▶ WHAT TO PRODUCE
Set down each entry as it stands. Skip the pictures.

-------- DATA FOR THIS EXERCISE

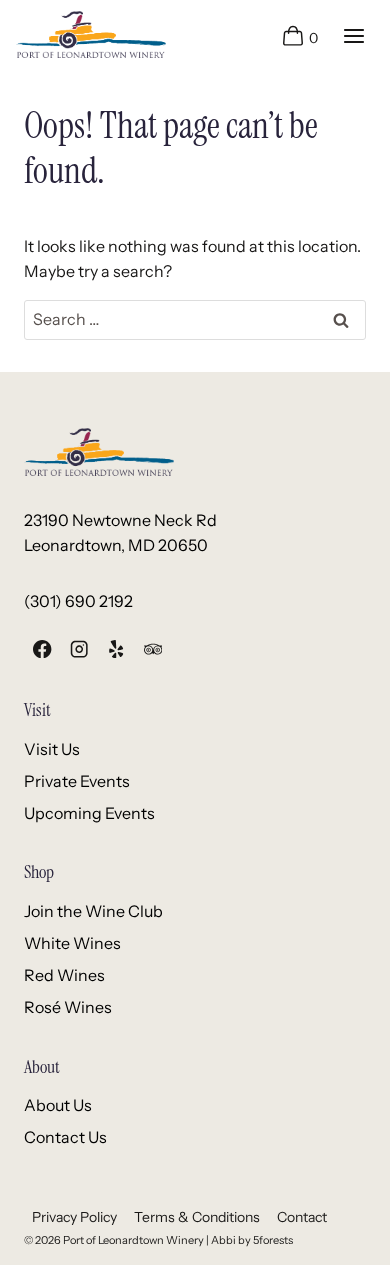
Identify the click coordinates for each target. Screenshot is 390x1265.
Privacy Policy (74, 1217)
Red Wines (64, 975)
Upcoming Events (89, 813)
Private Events (77, 781)
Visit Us (52, 749)
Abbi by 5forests (252, 1240)
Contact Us (65, 1137)
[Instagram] (79, 649)
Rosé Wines (68, 1007)
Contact (302, 1217)
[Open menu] (353, 35)
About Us (58, 1105)
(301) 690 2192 (78, 601)
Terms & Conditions (197, 1217)
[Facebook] (42, 649)
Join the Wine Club (93, 911)
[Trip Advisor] (152, 649)
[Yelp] (116, 649)
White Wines (72, 943)
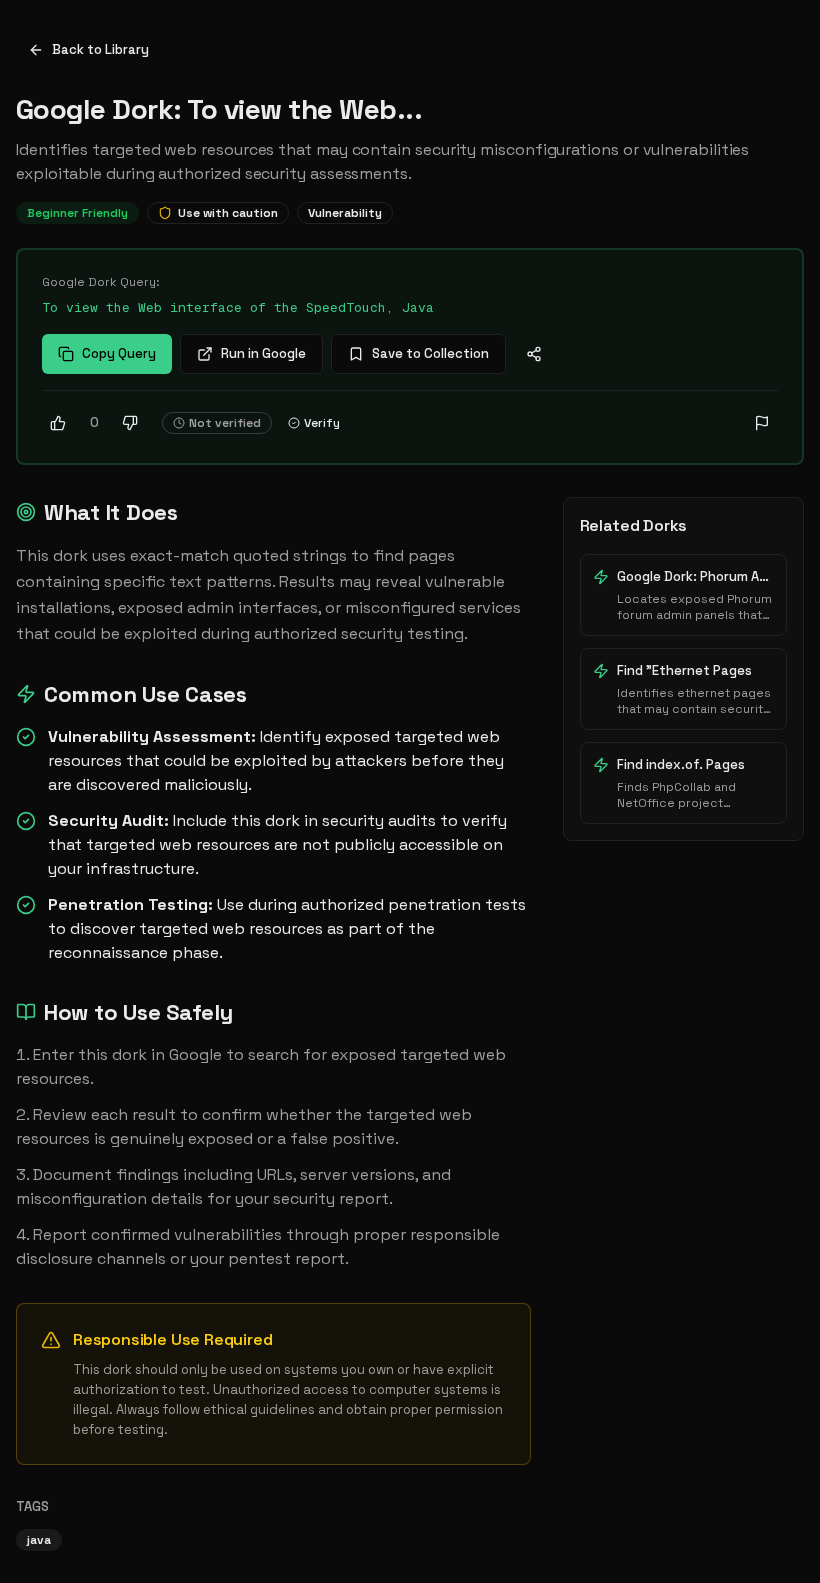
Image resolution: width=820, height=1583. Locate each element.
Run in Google (263, 353)
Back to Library (100, 49)
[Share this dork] (534, 354)
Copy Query (119, 353)
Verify (322, 423)
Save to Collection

----------------

▶ REPLY
Identify the click coordinates for each target. Screenshot is 390x1265.
Privacy Policy (74, 1217)
Red Wines (64, 975)
Upcoming Events (89, 813)
Private Events (77, 781)
Visit Us (52, 749)
Abbi by 5forests (252, 1240)
Contact Us (65, 1137)
[Instagram] (79, 649)
Rosé Wines (68, 1007)
Contact (302, 1217)
[Open menu] (353, 35)
About Us (58, 1105)
(301) 690 2192 (78, 601)
Terms & Conditions (197, 1217)
[Facebook] (42, 649)
Join the Wine Club (93, 911)
[Trip Advisor] (152, 649)
[Yelp] (116, 649)
White Wines (72, 943)
Image resolution: width=820, height=1583. Locate each element.
Run in Google (263, 353)
Back to Library (100, 49)
[Share this dork] (534, 354)
Copy Query (119, 353)
Verify (322, 423)
Save to Collection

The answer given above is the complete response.